I’m spending a lot of time reading these days, principally to get a jumpstart on the book selections for my book club that resumes in September.
If you read only one book this summer, let it be Tattoos on the Heart: The Power of Boundless Compassion by Gregory Boyle (Free Press, 2010). For almost 30 years now, Gregory Boyle, a Jesuit priest, has run Homeboy Industries, a gang-intervention program in Los Angeles. It’s hard to believe that in thirty years this is the first I hear of Greg Boyle. Book reviews and quotations from recognizable readers usually exaggerate a book’s impact. Not the case here. The book has been called “astonishing”, “tough and tender”, leaving you in “tears and laughter”, and “a spiritually cleansing experience that won’t leave you the same.” I found it to be all of these descriptors.
G-dog, as the homies call him, tells their stories with warmth, humor, and compassion. The life experiences of his homies are both heartbreaking and hopeful. (In his almost thirty years, Fr. Greg has buried 217 young people.) The stories use the words of the homies who often mangle the English language. It reminds me of “kids say the darndest things” – all innocence and charm. The stories are organized into thematic chapters, for example, “God, I Guess”, “Compassion”, “Slow Work”, “Gladness”, “Kinship”.
If the book were simply stories of former gang members, it would be interesting. What makes the book compelling is the spirituality of loving kindness that permeates the stories. They are illustrations of the “no matter whatness” of a God who loves unconditionally.
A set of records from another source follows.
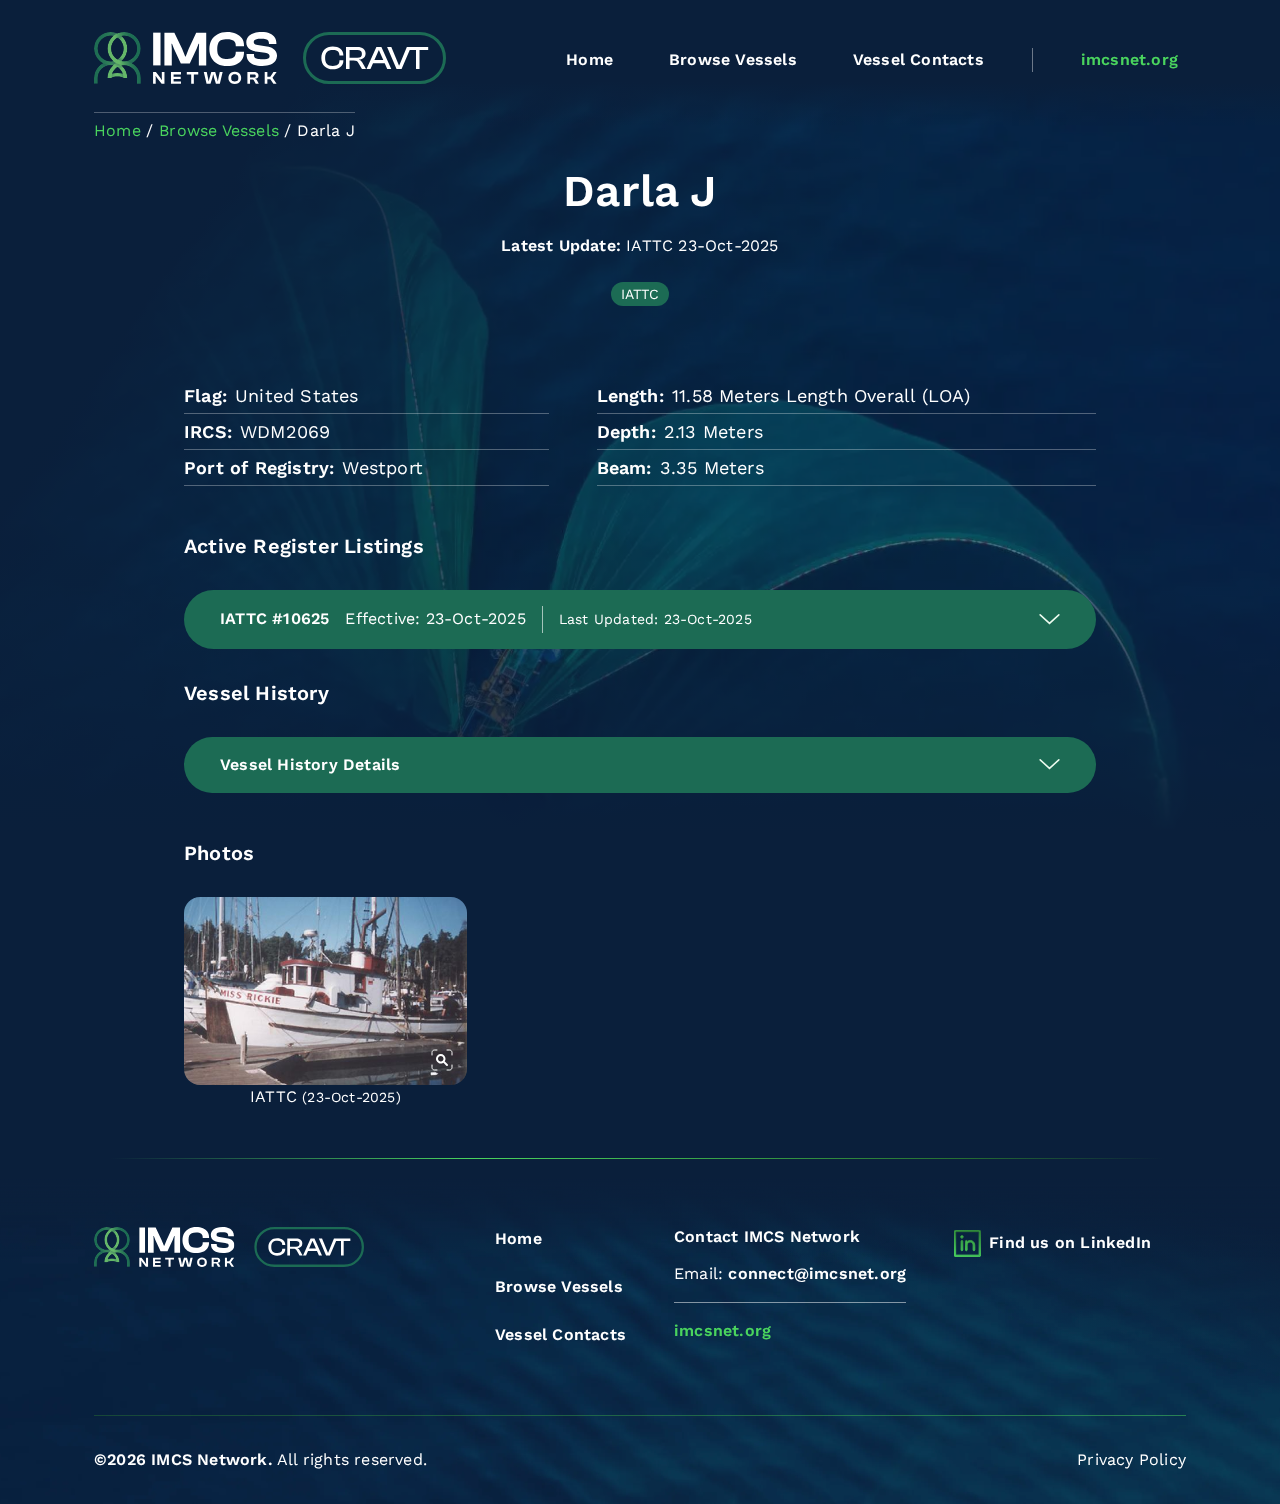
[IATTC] (325, 991)
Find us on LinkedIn (1070, 1242)
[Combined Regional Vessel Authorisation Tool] (270, 60)
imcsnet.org (1129, 59)
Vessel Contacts (918, 59)
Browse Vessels (733, 59)
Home (589, 59)
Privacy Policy (1131, 1459)
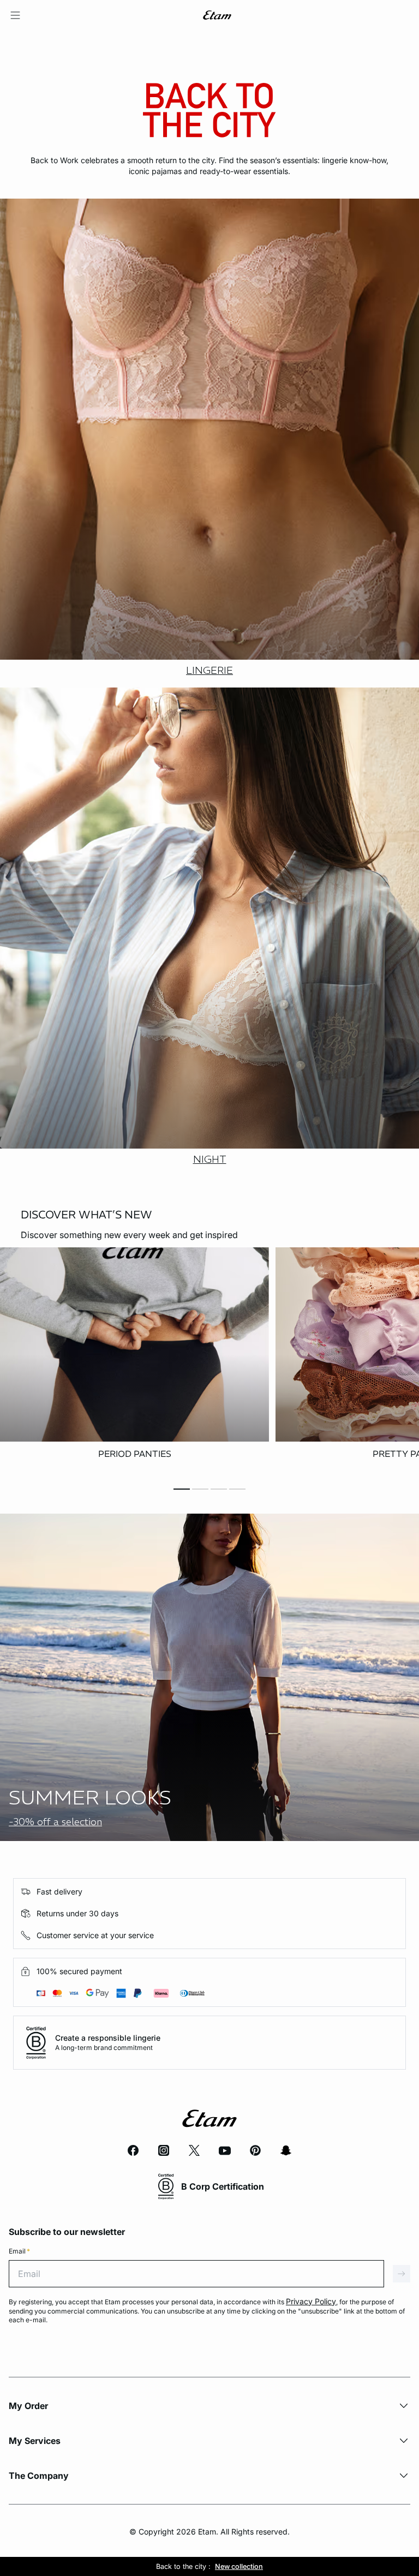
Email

This is a spacious and expansive God – not the one we often make in our own image.
In hundreds of speaking engagements each year, Fr. Greg reiterates the central themes of the book. A sample of YouTube videos of his presentations include a TED talk in 2012, an address at Holy Cross College in Worcester in February 2017, and Commencement at the University of Notre Dame this past May. He calls us to go to the margins to stand with the “easily despised and readily left out”, to stop demonizing people or throwing them away. He explains that we must see ourselves in kinship with those on the margins – not serving them or trying to rescue them, but recognizing that in compassionate communion, we are all redeemed. He says that we ought to stand “in awe at what the poor have to carry, not in judgment of how they carry it.”
Fr. Greg believes that his role – and ours – is to hold a mirror up to others and do what we can to help them to return to the person that God intends them to be. He urges us to return to the “original program” of the Gospels: inclusion, nonviolence, compassionate loving-kindness, and acceptance. That is the only praise that God is interested in.